AS: È vero, non sappiamo un file quanto può resistere. I film escono, dopo qualche settimana o qualche mese non li vedi più, li recuperi forse in DVD, o sui canali tematici. Il consumo oggi viene fatto in maniera diversa, però vedere un film proiettato su uno schermo bello, grande, è tutta un’altra cosa. Ci sono anche grandi autori che hanno cominciato a lavorare sul digitale con una consapevolezza maggiore, una mentalità da formato in pellicola. Adesso questo non esiste più. Tanti recuperano materiali d’archivio, film di famiglia, da inserire nell’andamento della storia. Guardando i film del Meeting si nota un utilizzo di materiale di questo tipo. Però sono cose che avvengono sempre in un contesto digitale, di digitalizzazione e rielaborazione del materiale usato.

MR: Il punto è, forse, valorizzare la pellicola in un’ottica conservativa: gran parte del cinema, del resto, è in pellicola nel suo formato originale.

AS: Sì, ma è pieno di problemi anche quello. Le pellicole non si sa come le ritrovi dopo vent’anni, dove sono state. Ci vuole tanto spazio per conservarle, e adesso lo spazio non esiste. Se poi c’è quello virtuale dove puoi collocare i film... È tutta un’altra logica, un altro metodo di lavoro, sono due cose completamente diverse. Forse per le nuove generazioni abituate al digitale vedere un film sul telefonino è come vederlo al cinema, e non si pongono nemmeno il problema.

MR: La rassegna dedicata a Tarkovskij chiude il 25 marzo con l’evento di apertura del Bergamo Film Meeting 40: “Stalker” in proiezione “acusmatica”, di “spazializzazione del sonoro”, ad Agorà Daste. Di cosa si tratta?

AS: È un sistema di diffusione del sonoro con un apparato tecnologico che si serve di molte casse.

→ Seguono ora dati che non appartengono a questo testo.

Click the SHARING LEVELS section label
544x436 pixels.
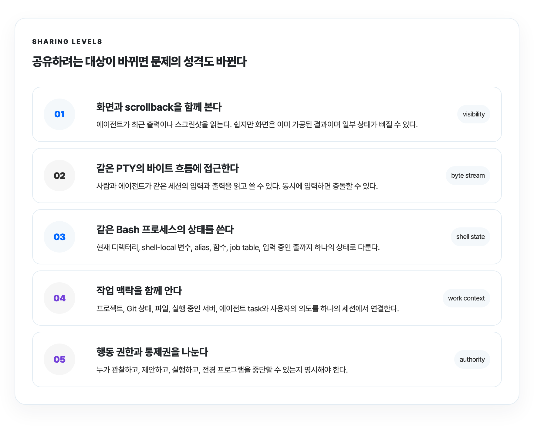coord(67,42)
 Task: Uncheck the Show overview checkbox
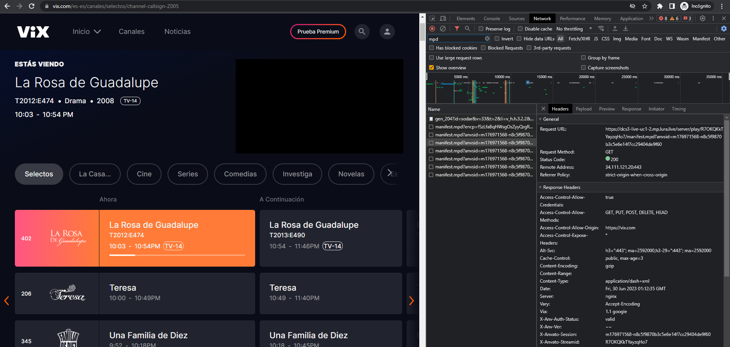pos(431,68)
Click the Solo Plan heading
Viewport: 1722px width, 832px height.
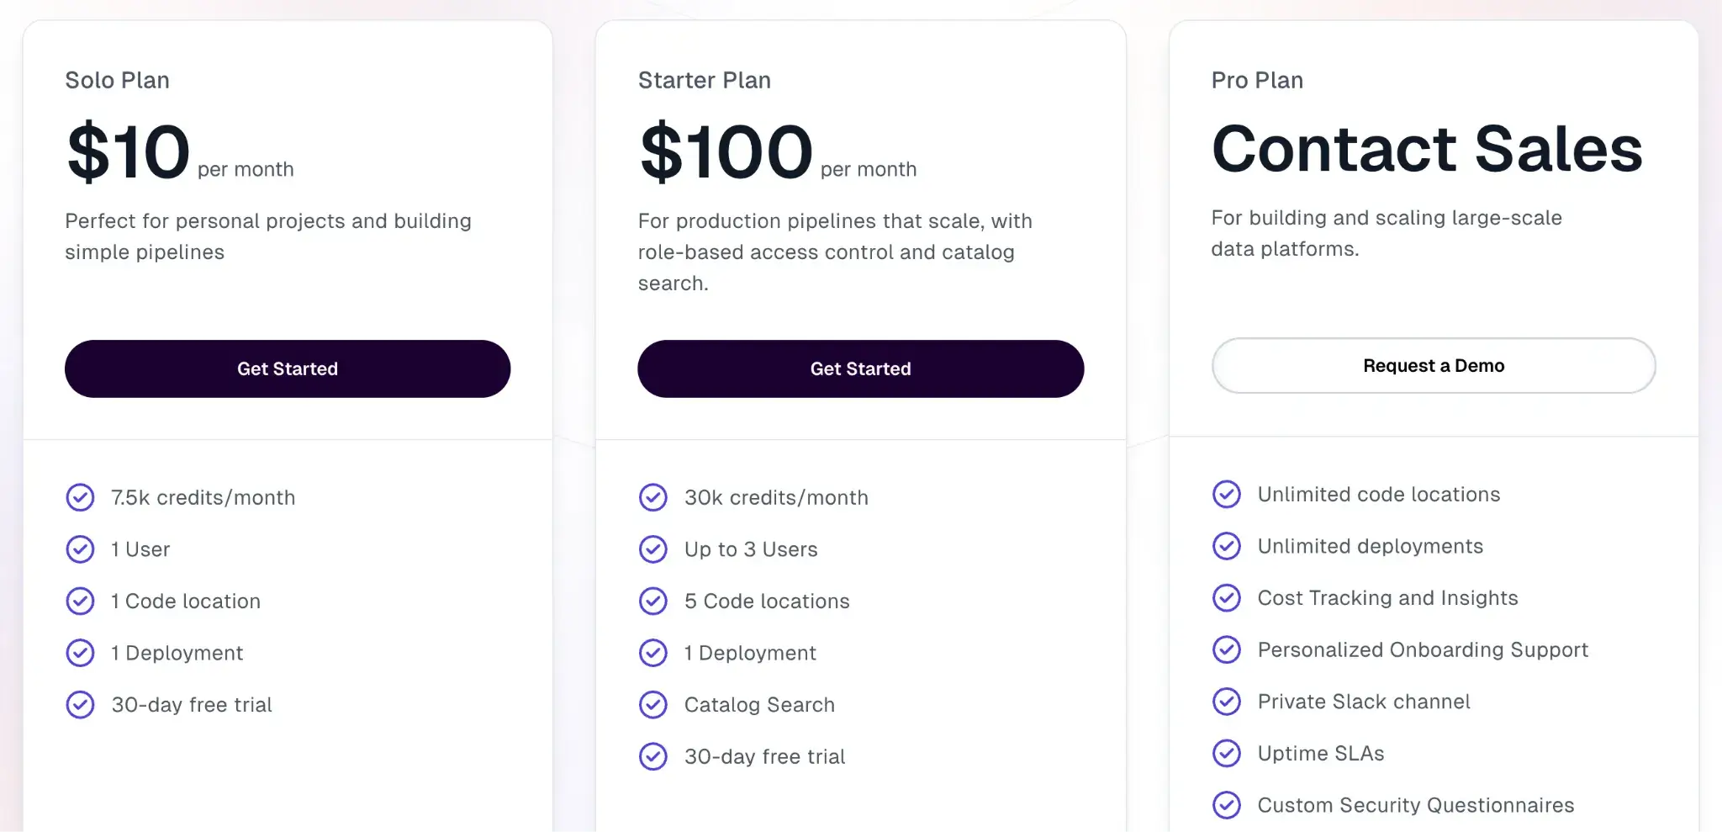point(118,80)
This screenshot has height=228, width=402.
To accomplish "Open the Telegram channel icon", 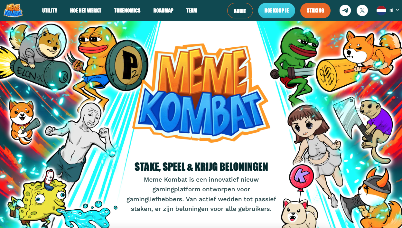I will point(345,11).
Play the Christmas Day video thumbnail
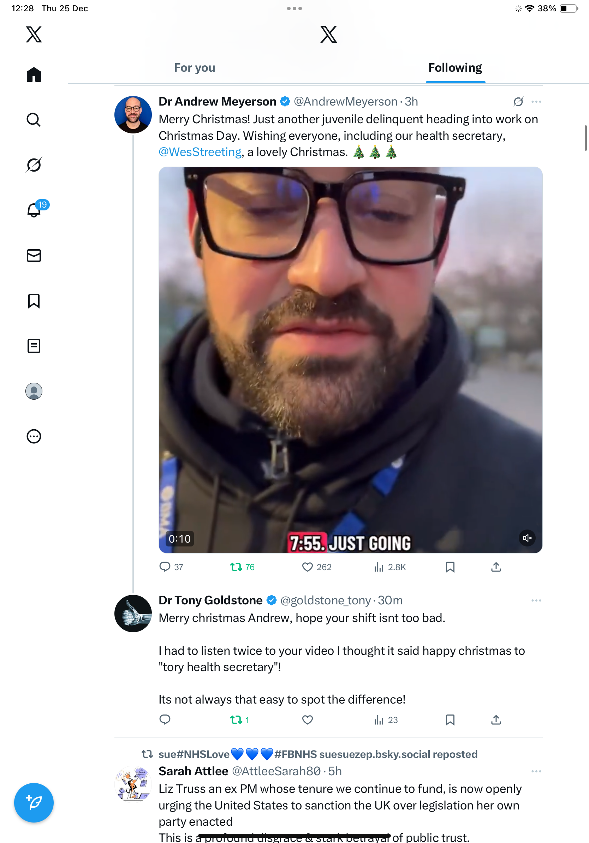This screenshot has width=589, height=843. [350, 360]
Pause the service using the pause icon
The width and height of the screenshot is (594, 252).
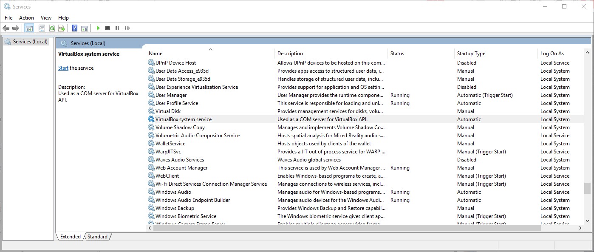[118, 28]
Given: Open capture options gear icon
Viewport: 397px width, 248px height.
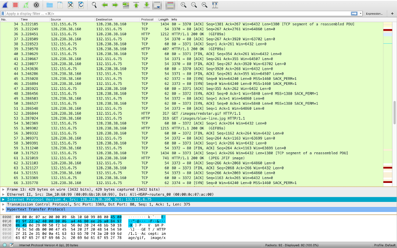Looking at the screenshot, I should click(36, 5).

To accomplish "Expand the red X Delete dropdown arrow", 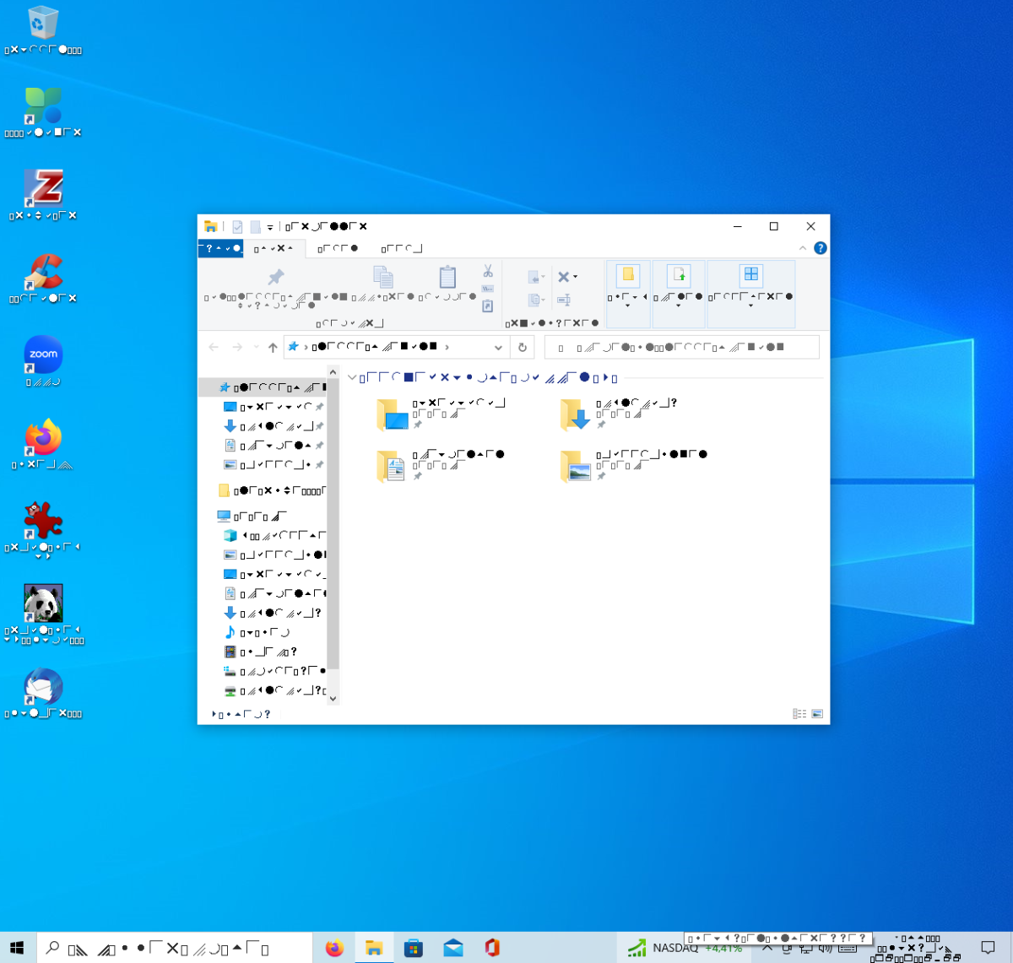I will pyautogui.click(x=576, y=277).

L’effetto è che non capisci da dove si origina il suono, sei avvolto in una dimensione musicale e sonora senza sapere di preciso da dove arriva. Con un film come “Stalker”, che ti tira in una dimensione di sospensione e dislocamento temporale, è un’operazione che potrebbe davvero aumentare il coinvolgimento, rendere la visione ancor di più un’esperienza da vivere. Mi hanno detto che dà un risultato molto interessante, e sarà curioso capire come si comporterà con un sonoro su pellicola che non è così evoluto e complesso come quello che può dare il digitale.